Texto proporcionado —
● ● ●
La incoherencia a niveles elementales de cuanto sucede se multiplica exponencialmente con la acumulación de metraje
De las ficciones que Agustín Díaz Yanes postula expresamente en Sólo quiero caminar como pistas referenciales, quién sabe si relevantes o anecdóticas, para que el espectador comprenda a las cuatro protagonistas así como sus intenciones como guionista y director —pistas entre las que se cuentan El Silencio de un Hombre (Jean-Pierre Melville, 1967) y Grupo Salvaje (Sam Peckinpah, 1969)—, quizás la única que explique el desastroso trabajo de escritura y montaje de su nueva película es la relativa a “Tu Rostro Mañana”, escrita por su amigo Javier Marías.
Y es que la última y monumental novela de Marías gira en torno al silencio como reserva moral frente a la tentación de contar; a las tensiones entre el decir y el actuar; a las dificultades para discernir entre las verdades, los secretos y las mentiras de nuestras vidas, tanto en el mundo real como en el narrativo. Temas que pueden rastrearse en la elusiva y fracturada historia de Sólo quiero caminar, centrada en cuatro amigas delincuentes que intentan sobrevivir entre España y Méjico sojuzgadas por la violencia masculina que caracteriza el entorno criminal en que se mueven.
● ● ●
Extractos de registros —
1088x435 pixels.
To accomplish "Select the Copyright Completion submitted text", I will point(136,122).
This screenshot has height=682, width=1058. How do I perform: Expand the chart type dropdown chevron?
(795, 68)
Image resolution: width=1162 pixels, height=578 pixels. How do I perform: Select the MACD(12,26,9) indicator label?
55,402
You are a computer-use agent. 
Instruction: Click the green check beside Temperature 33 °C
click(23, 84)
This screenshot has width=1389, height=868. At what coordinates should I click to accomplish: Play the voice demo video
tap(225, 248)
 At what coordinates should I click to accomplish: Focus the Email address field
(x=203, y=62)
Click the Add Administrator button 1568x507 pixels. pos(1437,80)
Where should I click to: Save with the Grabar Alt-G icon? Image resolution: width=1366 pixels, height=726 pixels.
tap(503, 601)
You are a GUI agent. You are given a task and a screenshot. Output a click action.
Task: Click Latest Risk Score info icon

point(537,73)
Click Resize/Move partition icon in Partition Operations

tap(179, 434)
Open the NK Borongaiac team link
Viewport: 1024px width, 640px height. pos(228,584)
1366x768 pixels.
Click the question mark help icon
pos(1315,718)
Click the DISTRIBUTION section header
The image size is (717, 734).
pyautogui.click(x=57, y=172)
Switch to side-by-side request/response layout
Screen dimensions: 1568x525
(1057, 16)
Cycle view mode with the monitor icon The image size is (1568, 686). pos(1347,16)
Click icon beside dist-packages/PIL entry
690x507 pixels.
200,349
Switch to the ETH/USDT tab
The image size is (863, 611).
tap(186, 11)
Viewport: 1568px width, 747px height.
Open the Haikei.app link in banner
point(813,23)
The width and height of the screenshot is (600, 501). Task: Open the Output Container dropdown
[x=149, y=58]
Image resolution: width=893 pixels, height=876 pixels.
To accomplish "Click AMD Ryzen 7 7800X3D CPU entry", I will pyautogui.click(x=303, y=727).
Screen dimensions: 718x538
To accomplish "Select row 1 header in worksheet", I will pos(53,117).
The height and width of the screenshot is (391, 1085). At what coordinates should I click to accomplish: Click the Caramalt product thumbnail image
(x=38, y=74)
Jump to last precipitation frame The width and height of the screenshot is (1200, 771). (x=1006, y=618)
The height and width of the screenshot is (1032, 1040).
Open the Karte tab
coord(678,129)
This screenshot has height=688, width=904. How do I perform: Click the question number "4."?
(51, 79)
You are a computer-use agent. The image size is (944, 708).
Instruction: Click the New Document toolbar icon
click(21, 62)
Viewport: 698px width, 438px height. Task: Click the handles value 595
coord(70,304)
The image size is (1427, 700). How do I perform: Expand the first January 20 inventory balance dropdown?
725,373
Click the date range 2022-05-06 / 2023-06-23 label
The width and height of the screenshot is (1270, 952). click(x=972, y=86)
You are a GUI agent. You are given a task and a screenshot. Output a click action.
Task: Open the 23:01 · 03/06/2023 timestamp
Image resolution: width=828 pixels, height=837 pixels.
● ● ●
Trabajo propuesto —
1) Transcribe sin cambios el fragmento de la reseña de Sólo quiero caminar que va de "La incoherencia a" a "amigo Javier Marías.", ambos incluidos.
2) Según la reseña de Sólo quiero caminar, ¿entre qué dos países intentan sobrevivir las cuatro amigas delincuentes?

Problemas resueltos —
1)
La incoherencia a niveles elementales de cuanto sucede se multiplica exponencialmente con la acumulación de metraje
De las ficciones que Agustín Díaz Yanes postula expresamente en Sólo quiero caminar como pistas referenciales, quién sabe si relevantes o anecdóticas, para que el espectador comprenda a las cuatro protagonistas así como sus intenciones como guionista y director —pistas entre las que se cuentan El Silencio de un Hombre (Jean-Pierre Melville, 1967) y Grupo Salvaje (Sam Peckinpah, 1969)—, quizás la única que explique el desastroso trabajo de escritura y montaje de su nueva película es la relativa a “Tu Rostro Mañana”, escrita por su amigo Javier Marías.

2) Entre España y Méjico.